On 5. 6. 2026 15:49, Ivan Zhakov wrote:
On Thu, 4 Jun 2026 at 14:57, Jordan Peck via dev <[email protected]> wrote:

    This patch saves disk space on supported filesystems for
    byte-identical file installation by utilising filesystem clone APIs.

    The main benefit is reduced disk space usage during checkout,
    update, and other working-copy file installs on filesystems that
    support copy-on-write/block cloning. When the working file is
    byte-identical to the pristine file, Subversion can install it by
    copying or reflinking from the pristine instead of storing two
    independent physical copies of the same bytes.

[..]


    Let me know what you think, questions welcome!

Just out of curiosity, was this patch by any chance created with AI/LLM?


I saw some dubious formatting, and this new warning:

subversion/libsvn_wc/working_file_writer.c:69:23: warning: no previous
      extern declaration for non-static variable 
'svn_wc__test_writer_copy_source_count' [-Wmissing-variable-declarations]
   69 | volatile svn_atomic_t svn_wc__test_writer_copy_source_count = 0;
      |                       ^


accompanied by several extern declarations in other source files, even if they're only tests.

Not that this is indicative of patch quality in general. But I'd have preferred to see some discussion on dev@ before being presented with 160k of patch. It's basically unreviewable, I don't even know where to start.

Some questions:

The main benefit is reduced disk space usage during checkout, update, and other working-copy file installs on filesystems that support copy-on-write/block cloning. When the working file is byte-identical to the pristine file, Subversion can install it by copying or reflinking from the pristine instead of storing two independent physical copies of the same bytes.

This means that, for example, a Subversion working copy, where most files have svn:eol-style=native, would see no improvement, correct?

The main affected user-visible operations are checkout/update/switch style installs of clean, untranslated files.
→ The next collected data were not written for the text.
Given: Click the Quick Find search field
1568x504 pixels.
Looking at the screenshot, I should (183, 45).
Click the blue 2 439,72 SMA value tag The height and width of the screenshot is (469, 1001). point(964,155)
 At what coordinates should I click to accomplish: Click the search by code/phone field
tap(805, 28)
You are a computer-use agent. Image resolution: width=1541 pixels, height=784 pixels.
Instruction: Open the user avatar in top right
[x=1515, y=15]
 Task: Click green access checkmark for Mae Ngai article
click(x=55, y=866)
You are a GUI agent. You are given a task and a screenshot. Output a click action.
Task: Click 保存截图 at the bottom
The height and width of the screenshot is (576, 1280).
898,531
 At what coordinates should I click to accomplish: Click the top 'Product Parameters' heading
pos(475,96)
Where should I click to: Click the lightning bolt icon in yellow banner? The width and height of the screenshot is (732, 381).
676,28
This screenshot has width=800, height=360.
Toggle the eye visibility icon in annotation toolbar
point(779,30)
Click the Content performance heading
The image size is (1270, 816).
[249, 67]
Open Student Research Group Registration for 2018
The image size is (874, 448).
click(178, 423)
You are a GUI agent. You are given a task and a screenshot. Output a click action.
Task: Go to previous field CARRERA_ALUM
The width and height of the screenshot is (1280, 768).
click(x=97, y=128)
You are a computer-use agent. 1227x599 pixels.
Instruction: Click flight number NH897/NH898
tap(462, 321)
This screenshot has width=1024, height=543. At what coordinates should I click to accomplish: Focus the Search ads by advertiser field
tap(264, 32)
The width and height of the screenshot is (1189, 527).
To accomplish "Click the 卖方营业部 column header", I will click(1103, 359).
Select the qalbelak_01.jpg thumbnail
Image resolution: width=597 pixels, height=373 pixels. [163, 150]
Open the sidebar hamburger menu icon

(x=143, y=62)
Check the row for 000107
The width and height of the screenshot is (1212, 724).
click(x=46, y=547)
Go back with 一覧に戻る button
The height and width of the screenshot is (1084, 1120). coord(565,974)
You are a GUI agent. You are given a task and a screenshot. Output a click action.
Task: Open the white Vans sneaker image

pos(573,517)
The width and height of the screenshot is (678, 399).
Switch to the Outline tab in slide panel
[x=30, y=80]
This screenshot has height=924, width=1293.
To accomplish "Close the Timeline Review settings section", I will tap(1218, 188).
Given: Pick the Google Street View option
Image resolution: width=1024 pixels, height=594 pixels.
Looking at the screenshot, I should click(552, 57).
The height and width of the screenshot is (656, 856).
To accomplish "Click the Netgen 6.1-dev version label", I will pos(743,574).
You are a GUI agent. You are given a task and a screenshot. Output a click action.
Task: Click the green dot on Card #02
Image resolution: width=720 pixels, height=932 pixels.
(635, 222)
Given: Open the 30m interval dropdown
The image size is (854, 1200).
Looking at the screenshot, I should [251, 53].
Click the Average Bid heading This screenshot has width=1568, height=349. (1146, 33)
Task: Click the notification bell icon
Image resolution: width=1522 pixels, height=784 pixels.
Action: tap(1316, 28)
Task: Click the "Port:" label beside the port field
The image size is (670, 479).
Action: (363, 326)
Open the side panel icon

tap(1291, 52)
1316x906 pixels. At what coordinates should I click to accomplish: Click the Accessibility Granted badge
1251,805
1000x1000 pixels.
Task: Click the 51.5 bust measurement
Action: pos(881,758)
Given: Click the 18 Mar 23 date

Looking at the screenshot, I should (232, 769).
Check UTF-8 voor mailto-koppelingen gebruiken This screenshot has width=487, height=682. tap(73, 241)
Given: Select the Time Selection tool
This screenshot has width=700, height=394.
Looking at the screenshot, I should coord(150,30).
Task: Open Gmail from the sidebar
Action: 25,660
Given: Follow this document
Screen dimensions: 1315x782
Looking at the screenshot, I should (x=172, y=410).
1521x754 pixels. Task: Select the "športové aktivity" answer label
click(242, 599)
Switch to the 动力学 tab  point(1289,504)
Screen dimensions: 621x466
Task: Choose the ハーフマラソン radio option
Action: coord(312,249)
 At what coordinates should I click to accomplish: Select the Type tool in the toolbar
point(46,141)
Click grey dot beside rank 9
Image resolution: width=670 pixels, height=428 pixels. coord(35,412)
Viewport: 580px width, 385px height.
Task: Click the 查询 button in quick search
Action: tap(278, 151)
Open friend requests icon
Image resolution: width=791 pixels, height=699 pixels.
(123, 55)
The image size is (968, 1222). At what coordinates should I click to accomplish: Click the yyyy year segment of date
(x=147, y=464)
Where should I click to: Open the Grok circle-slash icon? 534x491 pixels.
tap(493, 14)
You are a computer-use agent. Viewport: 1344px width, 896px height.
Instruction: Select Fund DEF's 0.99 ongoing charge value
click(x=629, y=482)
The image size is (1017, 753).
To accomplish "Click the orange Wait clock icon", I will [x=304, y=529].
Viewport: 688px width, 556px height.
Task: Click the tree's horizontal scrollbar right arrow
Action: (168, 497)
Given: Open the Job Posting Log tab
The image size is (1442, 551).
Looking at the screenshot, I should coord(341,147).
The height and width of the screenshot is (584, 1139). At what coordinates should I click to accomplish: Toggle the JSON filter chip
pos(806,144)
In update_editor.c, when incoming pristine content is already byte-identical to the working file representation and the working copy's filesystem supports cheap block sharing, Subversion now defers working-file creation until after the pristine is installed, then copy/reflinks from the pristine.

This also affects workqueue file installs in workqueue.c, if a queued file install does not need translation, it uses the new copy-backed writer instead of opening a write stream and copying through it manually.

How does this interact with the pristines-on-demand feature? How is this tested?

If clients that do not support CoW use the same working copy as a client that does, how do they interact?


Windows: CopyFile2 (with mid-copy cancellation via the progress callback)
Linux: FICLONE / reflink ioctl when supported
macOS: clonefile()
fallback: the portable svn_stream_copy3() read/write loop. On Windows and macOS the native primitive reports SVN_ERR_UNSUPPORTED_FEATURE and the dispatcher re-runs svn_io__copy_file_to_temp_portable();

Does this happen on every invocation? Concretely: if I'm on Windows with NTFS, I'll get two file open attempts instead of one, every time?